Ore at Nixon Fork averages a little more than one ounce of gold per ton of rock, and also contains significant amounts of copper and a small amount of silver. Silver content is roughly one ounce of silver for every ounce of gold, Jones said. The average estimated copper content in Nixon Fork ore has not been publicly revealed, although current plans call for an estimated 2,500 tons of copper concentrate to be generated annually, Jones said.
Mine crews will remove the high-grade underground ore and process it, producing gold dore bars and a copper concentrate on-site, both of which will be shipped out via air freight, similar to past operations at Nixon Fork.
Based on current geological estimates, drilling work has identified enough ore for a three- to four-year mine life, based on production of 150 tonnes of ore per day and a resource of 126,400 tonnes, containing an estimated 131,500 ounces of gold.
Nearby geological targets have received some attention, prospecting work that will resume after the mine restarts production, Jones said. "We've been focused on the immediate goal of mining ... we think we've got potential (to extend the mine life)."

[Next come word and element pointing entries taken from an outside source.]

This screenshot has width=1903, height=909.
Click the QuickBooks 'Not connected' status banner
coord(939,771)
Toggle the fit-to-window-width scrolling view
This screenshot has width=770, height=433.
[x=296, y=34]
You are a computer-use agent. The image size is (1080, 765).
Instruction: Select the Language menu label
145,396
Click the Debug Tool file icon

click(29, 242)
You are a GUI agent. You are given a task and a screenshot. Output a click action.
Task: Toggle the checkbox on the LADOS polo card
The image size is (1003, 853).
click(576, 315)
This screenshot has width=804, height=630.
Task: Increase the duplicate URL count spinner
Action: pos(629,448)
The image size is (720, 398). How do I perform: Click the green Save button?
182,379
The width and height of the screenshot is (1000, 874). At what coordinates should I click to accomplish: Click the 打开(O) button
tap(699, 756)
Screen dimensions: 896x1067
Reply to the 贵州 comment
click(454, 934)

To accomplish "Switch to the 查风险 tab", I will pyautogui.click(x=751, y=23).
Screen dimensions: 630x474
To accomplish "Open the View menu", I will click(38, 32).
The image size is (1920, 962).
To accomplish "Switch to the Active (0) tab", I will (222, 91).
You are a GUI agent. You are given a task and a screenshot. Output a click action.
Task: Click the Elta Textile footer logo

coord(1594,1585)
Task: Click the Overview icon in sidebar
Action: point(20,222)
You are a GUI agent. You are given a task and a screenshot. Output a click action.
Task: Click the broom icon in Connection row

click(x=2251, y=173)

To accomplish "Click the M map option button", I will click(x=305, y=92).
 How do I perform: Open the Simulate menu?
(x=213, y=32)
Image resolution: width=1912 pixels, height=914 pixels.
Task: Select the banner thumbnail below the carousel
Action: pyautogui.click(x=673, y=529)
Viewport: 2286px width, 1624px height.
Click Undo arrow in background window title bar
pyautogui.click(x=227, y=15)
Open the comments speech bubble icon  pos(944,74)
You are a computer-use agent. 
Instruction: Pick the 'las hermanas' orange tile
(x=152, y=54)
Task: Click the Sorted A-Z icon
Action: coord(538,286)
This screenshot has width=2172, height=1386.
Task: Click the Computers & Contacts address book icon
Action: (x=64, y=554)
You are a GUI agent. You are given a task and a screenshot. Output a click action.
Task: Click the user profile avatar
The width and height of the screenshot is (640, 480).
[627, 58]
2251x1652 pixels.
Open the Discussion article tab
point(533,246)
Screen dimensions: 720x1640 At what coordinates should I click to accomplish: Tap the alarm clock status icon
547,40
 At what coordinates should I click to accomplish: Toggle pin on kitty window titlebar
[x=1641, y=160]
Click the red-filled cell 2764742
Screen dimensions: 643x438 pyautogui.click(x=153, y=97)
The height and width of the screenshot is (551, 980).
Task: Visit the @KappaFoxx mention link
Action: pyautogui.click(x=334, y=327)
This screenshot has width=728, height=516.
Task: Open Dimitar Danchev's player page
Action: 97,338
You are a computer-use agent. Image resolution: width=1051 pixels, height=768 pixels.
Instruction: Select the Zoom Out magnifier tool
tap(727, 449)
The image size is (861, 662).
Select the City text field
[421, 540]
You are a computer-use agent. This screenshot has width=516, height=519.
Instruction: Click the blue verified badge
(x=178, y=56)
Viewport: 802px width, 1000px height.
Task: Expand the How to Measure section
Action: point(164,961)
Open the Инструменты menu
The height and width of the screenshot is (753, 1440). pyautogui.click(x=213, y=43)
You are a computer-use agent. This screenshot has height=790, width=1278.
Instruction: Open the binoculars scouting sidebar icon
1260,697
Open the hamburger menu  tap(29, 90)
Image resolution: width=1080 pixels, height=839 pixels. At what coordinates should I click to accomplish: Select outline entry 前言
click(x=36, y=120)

An additional 30,000 ounces of gold is believed to be contained in tailings generated by previous operators at Nixon Fork. Mystery Creek plans to begin reprocessing those tailings through a cyanide leaching circuit to extract gold, a project originally planned to begin this summer, prior to production start of mine ore later this year.
THE WAITING GAME
But the company "missed the window of opportunity for reprocessing of tailings, "Jones said, and will wait until next summer to start that work. "The tailings average about one-quarter-ounce (of gold) per ton, and that's good ore in a lot of mines."
The existing gold resource at Nixon Fork includes some mineralization that lies below the existing water table, about 1,000 feet down from the mine's surface level. Accessing that ore is a technical issue the company is still working to resolve, which includes testing work that is in the process, Jones said.